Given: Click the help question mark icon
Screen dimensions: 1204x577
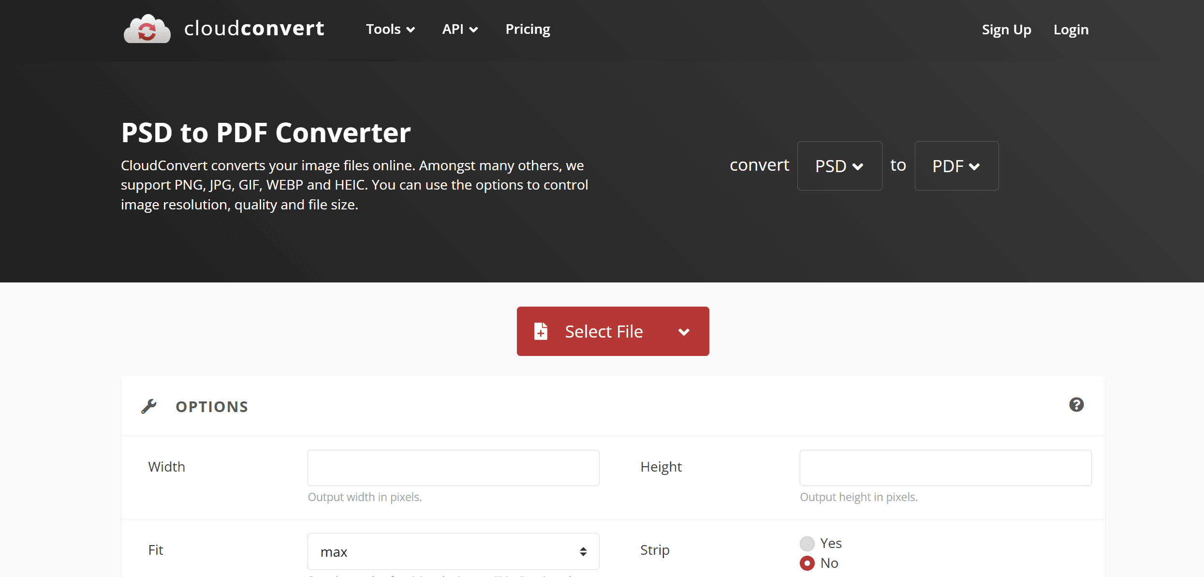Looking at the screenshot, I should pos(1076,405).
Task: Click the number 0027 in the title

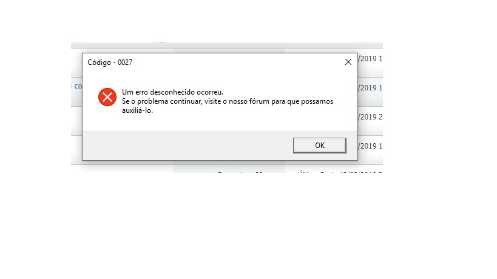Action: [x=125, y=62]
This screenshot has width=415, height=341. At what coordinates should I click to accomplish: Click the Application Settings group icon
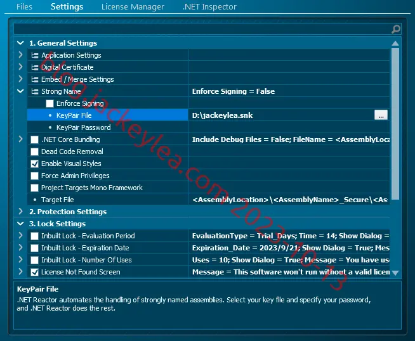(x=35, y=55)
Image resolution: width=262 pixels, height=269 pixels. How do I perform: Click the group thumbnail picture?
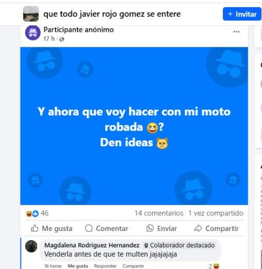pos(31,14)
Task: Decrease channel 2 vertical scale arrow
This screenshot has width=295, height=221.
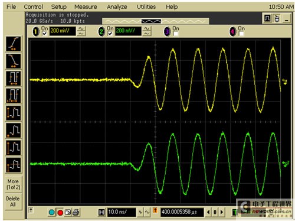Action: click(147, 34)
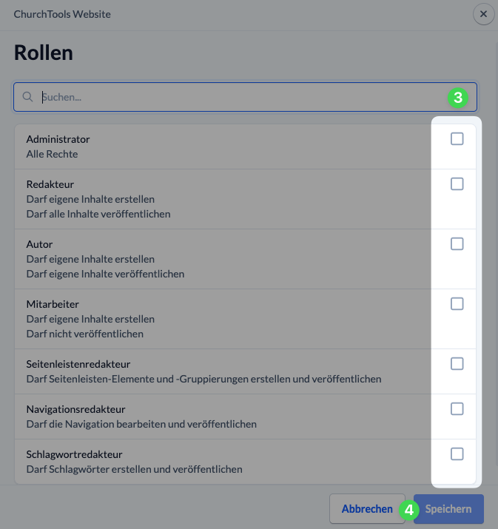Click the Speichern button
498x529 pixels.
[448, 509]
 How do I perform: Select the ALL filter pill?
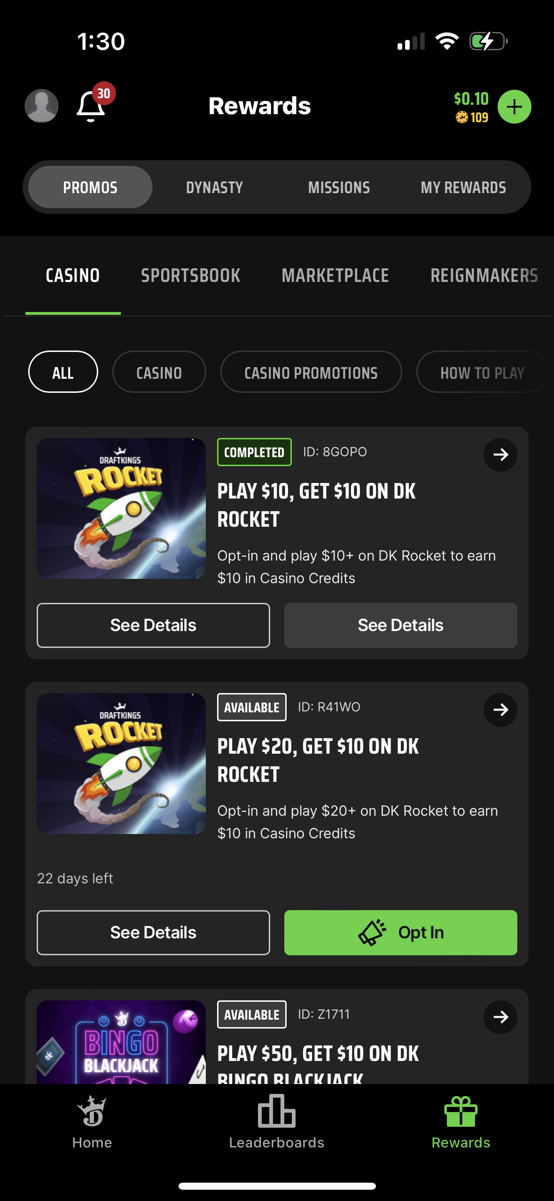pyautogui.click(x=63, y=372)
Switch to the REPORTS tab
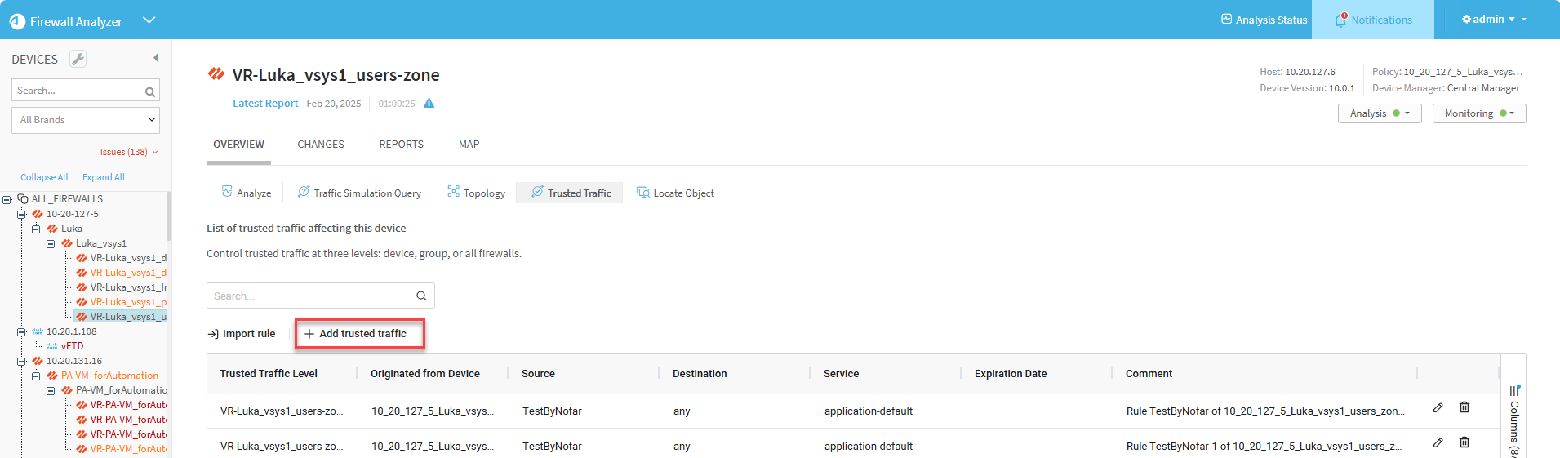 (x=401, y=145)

------------------------------------------------------------

__Work instructions__
Print, exactly and only, the lines running from the line with "Task: Decrease channel 2 vertical scale arrow" through the last line of the data, including both. Skip any picture.

__Problem solution__
Task: Decrease channel 2 vertical scale arrow
This screenshot has width=295, height=221.
Action: click(147, 34)
Click the Speichern button
498x529 pixels.
[448, 509]
 How do I perform: Select the ALL filter pill?
pyautogui.click(x=63, y=372)
Switch to the REPORTS tab
 (x=401, y=145)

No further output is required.